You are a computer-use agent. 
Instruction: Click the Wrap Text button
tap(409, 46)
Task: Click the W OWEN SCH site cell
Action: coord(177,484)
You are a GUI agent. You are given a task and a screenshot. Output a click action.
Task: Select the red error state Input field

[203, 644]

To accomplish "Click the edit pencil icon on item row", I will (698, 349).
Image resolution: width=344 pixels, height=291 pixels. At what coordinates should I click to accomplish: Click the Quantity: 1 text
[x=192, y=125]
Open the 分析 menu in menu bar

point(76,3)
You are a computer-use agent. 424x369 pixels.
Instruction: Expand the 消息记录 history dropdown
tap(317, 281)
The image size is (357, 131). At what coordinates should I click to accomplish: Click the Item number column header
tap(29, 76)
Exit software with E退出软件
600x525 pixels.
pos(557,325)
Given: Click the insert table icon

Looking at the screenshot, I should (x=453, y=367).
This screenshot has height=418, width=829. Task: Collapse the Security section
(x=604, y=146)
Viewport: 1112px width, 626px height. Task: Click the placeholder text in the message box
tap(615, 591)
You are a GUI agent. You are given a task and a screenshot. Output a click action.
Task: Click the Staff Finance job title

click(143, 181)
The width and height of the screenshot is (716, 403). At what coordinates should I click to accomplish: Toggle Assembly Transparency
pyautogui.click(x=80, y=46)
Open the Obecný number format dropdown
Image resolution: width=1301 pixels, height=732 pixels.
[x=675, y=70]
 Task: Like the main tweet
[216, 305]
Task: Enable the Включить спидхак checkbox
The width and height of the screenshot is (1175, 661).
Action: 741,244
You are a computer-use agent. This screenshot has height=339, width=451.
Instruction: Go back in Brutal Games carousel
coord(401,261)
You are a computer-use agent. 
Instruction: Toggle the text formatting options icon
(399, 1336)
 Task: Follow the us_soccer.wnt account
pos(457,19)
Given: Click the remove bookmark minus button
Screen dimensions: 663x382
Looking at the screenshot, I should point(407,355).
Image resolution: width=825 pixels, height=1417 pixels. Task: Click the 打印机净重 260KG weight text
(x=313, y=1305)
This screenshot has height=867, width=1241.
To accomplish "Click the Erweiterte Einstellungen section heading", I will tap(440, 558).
_ _ _
■ **WHAT YOU WILL DO**: What must be transcribed is the run of lines from the one containing "Viewport: 1112px width, 626px" to the last line of the data above, inclusive, and only that.

■ **SOLVED EXERCISE**:
Viewport: 1112px width, 626px height. Task: Click the placeholder text in the message box
tap(615, 591)
You are a GUI agent. You are given a task and a screenshot. Output a click action.
Task: Click the Staff Finance job title

click(143, 181)
The width and height of the screenshot is (716, 403). At what coordinates should I click to accomplish: Toggle Assembly Transparency
pyautogui.click(x=80, y=46)
Open the Obecný number format dropdown
Image resolution: width=1301 pixels, height=732 pixels.
[x=675, y=70]
 Task: Like the main tweet
[216, 305]
Task: Enable the Включить спидхак checkbox
The width and height of the screenshot is (1175, 661).
Action: 741,244
You are a computer-use agent. This screenshot has height=339, width=451.
Instruction: Go back in Brutal Games carousel
coord(401,261)
You are a computer-use agent. 
Instruction: Toggle the text formatting options icon
(399, 1336)
 Task: Follow the us_soccer.wnt account
pos(457,19)
Given: Click the remove bookmark minus button
Screen dimensions: 663x382
Looking at the screenshot, I should point(407,355).
Image resolution: width=825 pixels, height=1417 pixels. Task: Click the 打印机净重 260KG weight text
(x=313, y=1305)
This screenshot has height=867, width=1241.
To accomplish "Click the Erweiterte Einstellungen section heading", I will tap(440, 558).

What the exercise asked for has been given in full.